START Given records
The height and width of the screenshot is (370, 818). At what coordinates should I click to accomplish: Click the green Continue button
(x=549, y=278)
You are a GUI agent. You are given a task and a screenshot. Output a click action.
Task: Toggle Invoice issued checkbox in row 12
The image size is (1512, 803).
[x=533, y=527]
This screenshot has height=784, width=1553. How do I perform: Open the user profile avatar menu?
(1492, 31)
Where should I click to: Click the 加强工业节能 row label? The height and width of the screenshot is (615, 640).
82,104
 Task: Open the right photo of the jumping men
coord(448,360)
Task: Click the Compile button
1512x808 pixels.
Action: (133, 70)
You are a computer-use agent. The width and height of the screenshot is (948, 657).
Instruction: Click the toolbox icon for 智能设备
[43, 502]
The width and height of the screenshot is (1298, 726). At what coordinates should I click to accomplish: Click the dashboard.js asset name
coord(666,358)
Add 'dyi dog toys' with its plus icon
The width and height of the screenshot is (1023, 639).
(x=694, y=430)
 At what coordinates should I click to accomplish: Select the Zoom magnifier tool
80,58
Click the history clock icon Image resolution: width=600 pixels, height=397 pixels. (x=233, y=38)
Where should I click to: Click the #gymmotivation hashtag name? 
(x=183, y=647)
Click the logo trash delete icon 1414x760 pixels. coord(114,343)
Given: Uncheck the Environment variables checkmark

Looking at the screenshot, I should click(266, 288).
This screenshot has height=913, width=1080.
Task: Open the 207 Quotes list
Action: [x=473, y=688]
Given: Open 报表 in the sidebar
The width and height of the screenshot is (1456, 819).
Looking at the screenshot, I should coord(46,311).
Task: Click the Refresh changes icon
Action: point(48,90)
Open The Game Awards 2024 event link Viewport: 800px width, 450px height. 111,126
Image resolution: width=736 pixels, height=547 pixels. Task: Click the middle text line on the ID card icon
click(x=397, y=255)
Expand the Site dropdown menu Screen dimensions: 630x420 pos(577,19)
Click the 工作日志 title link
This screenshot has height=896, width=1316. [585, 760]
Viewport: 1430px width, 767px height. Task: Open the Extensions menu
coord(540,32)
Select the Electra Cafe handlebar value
END Given records
> [What is needed]
Give back every one of the records above, word for word and unchanged.

> [Expected answer]
The height and width of the screenshot is (370, 818). At what coordinates should I click to accomplish: Click the green Continue button
(x=549, y=278)
You are a GUI agent. You are given a task and a screenshot. Output a click action.
Task: Toggle Invoice issued checkbox in row 12
The image size is (1512, 803).
[x=533, y=527]
This screenshot has height=784, width=1553. How do I perform: Open the user profile avatar menu?
(1492, 31)
Where should I click to: Click the 加强工业节能 row label? The height and width of the screenshot is (615, 640).
82,104
 Task: Open the right photo of the jumping men
coord(448,360)
Task: Click the Compile button
1512x808 pixels.
Action: (133, 70)
You are a computer-use agent. The width and height of the screenshot is (948, 657).
Instruction: Click the toolbox icon for 智能设备
[43, 502]
The width and height of the screenshot is (1298, 726). At what coordinates should I click to accomplish: Click the dashboard.js asset name
coord(666,358)
Add 'dyi dog toys' with its plus icon
The width and height of the screenshot is (1023, 639).
(x=694, y=430)
 At what coordinates should I click to accomplish: Select the Zoom magnifier tool
80,58
Click the history clock icon Image resolution: width=600 pixels, height=397 pixels. (x=233, y=38)
Where should I click to: Click the #gymmotivation hashtag name? 
(x=183, y=647)
Click the logo trash delete icon 1414x760 pixels. coord(114,343)
Given: Uncheck the Environment variables checkmark

Looking at the screenshot, I should click(266, 288).
This screenshot has height=913, width=1080.
Task: Open the 207 Quotes list
Action: [x=473, y=688]
Given: Open 报表 in the sidebar
The width and height of the screenshot is (1456, 819).
Looking at the screenshot, I should coord(46,311).
Task: Click the Refresh changes icon
Action: point(48,90)
Open The Game Awards 2024 event link Viewport: 800px width, 450px height. 111,126
Image resolution: width=736 pixels, height=547 pixels. Task: Click the middle text line on the ID card icon
click(x=397, y=255)
Expand the Site dropdown menu Screen dimensions: 630x420 pos(577,19)
Click the 工作日志 title link
This screenshot has height=896, width=1316. [585, 760]
Viewport: 1430px width, 767px height. Task: Open the Extensions menu
coord(540,32)
Select the Electra Cafe handlebar value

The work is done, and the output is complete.